Revise the data below by changing every "GUI agent" to "computer helper" and keeping everything else the same. Leave the pictures out of your answer.

• **Information given**:
[Start]

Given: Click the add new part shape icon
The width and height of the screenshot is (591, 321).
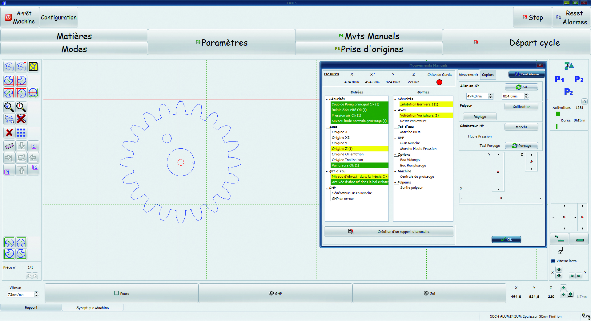Looking at the screenshot, I should (21, 67).
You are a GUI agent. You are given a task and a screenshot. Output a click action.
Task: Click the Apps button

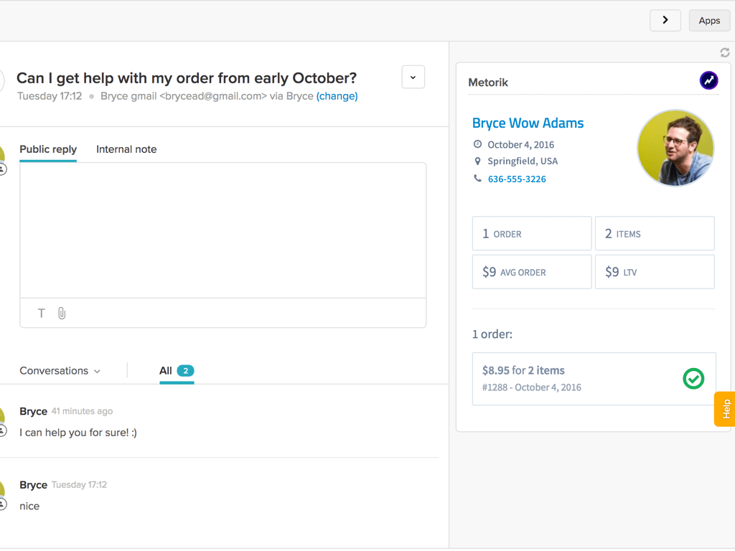709,20
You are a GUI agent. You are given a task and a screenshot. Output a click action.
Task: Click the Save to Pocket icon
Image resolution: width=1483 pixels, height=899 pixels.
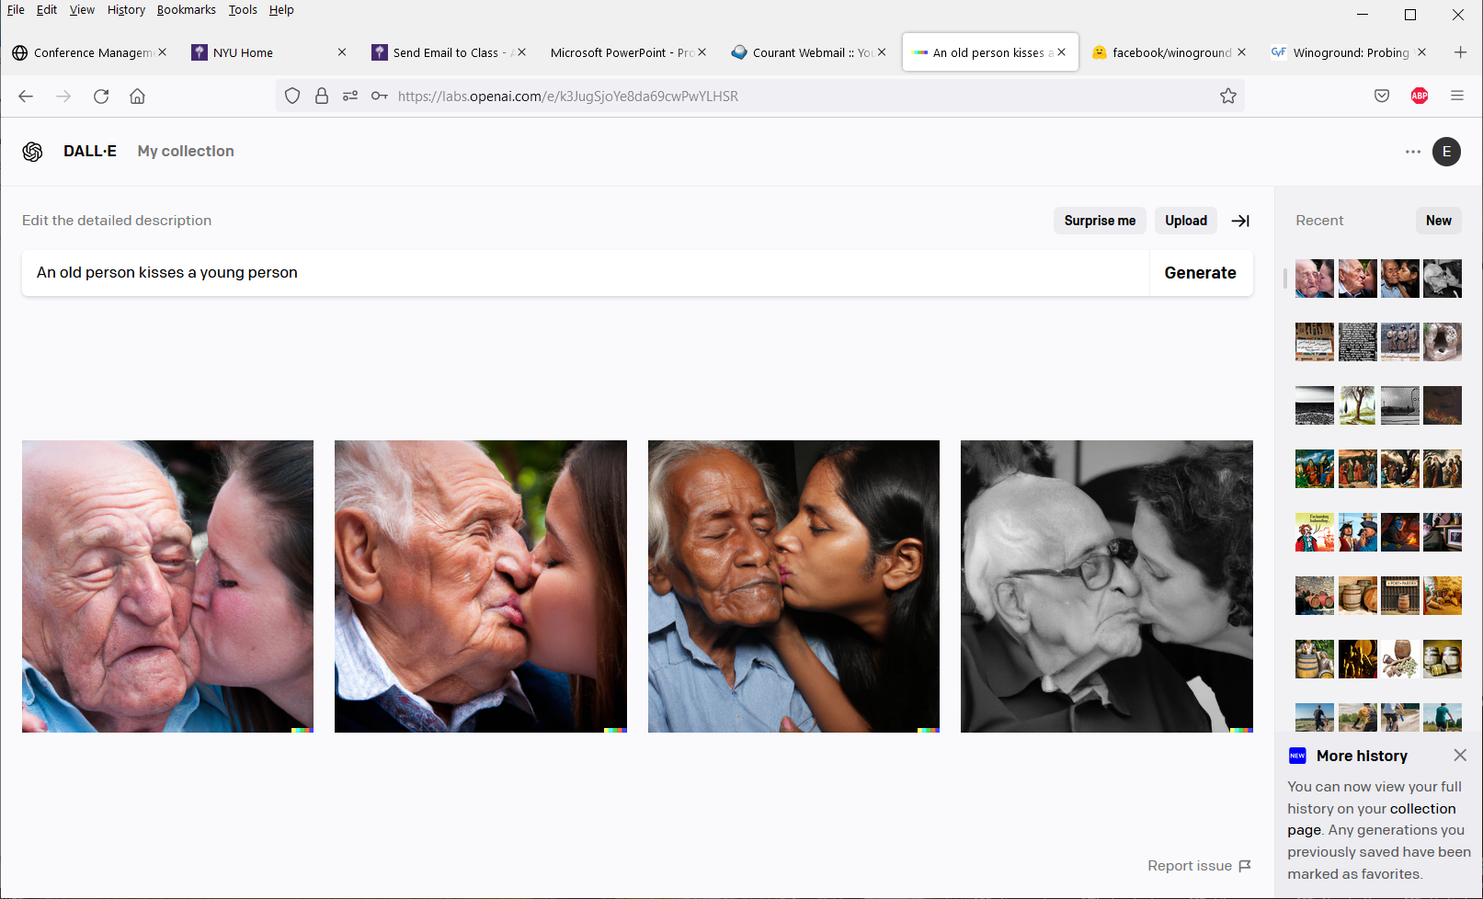[x=1381, y=97]
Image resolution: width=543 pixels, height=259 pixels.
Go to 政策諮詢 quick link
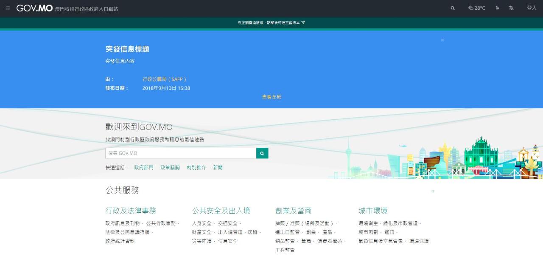pos(170,168)
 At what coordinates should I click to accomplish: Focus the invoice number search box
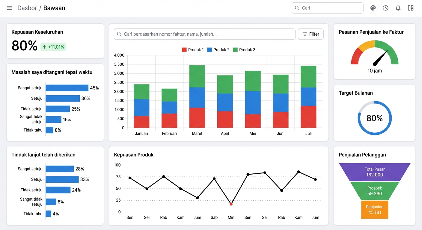point(205,34)
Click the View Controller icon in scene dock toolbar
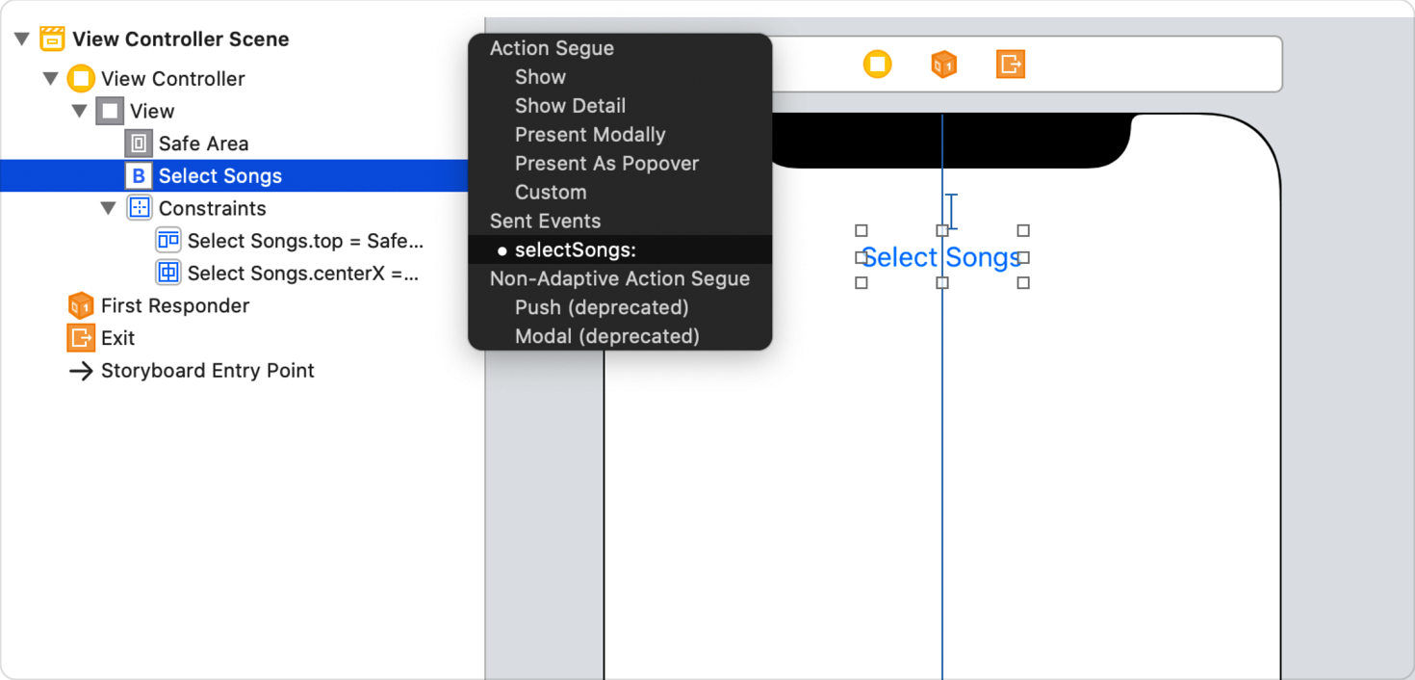1415x680 pixels. tap(877, 64)
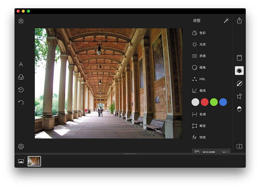Toggle the before/after compare view icon

pyautogui.click(x=239, y=146)
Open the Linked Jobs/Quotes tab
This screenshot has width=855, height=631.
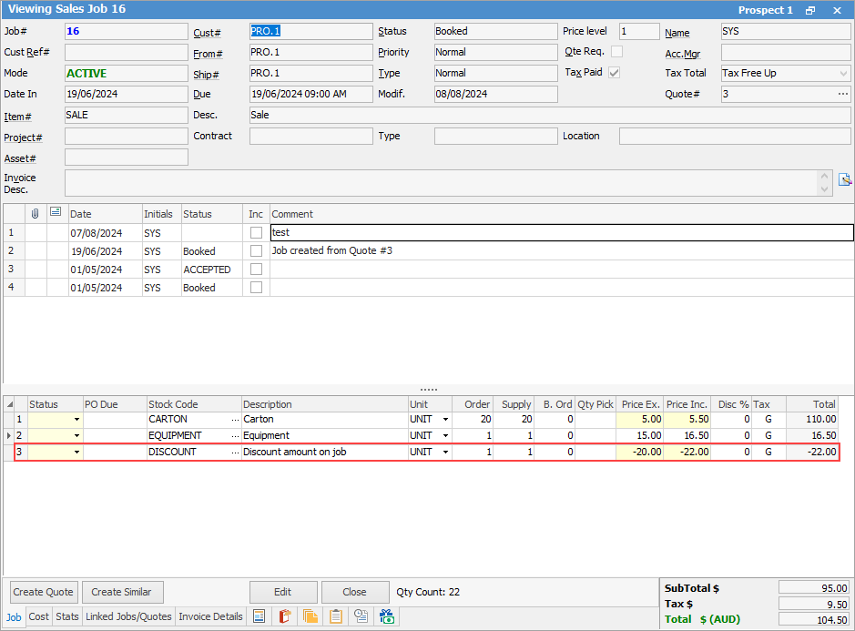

[End]

• **Exercise output**:
Given: Click the add new part shape icon
The width and height of the screenshot is (591, 321).
Looking at the screenshot, I should (21, 67).
You are a computer helper. You are given a task and a screenshot. Output a click action.
Task: Click the Apps button

709,20
You are a computer helper. You are given a task and a screenshot. Output a click action.
Task: Click the Save to Pocket icon
Image resolution: width=1483 pixels, height=899 pixels.
[x=1381, y=97]
Image resolution: width=543 pixels, height=259 pixels.
Go to 政策諮詢 quick link
pos(170,168)
 At what coordinates should I click to accomplish: Focus the invoice number search box
point(205,34)
Click the View Controller icon in scene dock toolbar
1415x680 pixels. tap(877, 64)
Toggle the before/after compare view icon

pyautogui.click(x=239, y=146)
Open the Linked Jobs/Quotes tab
This screenshot has width=855, height=631.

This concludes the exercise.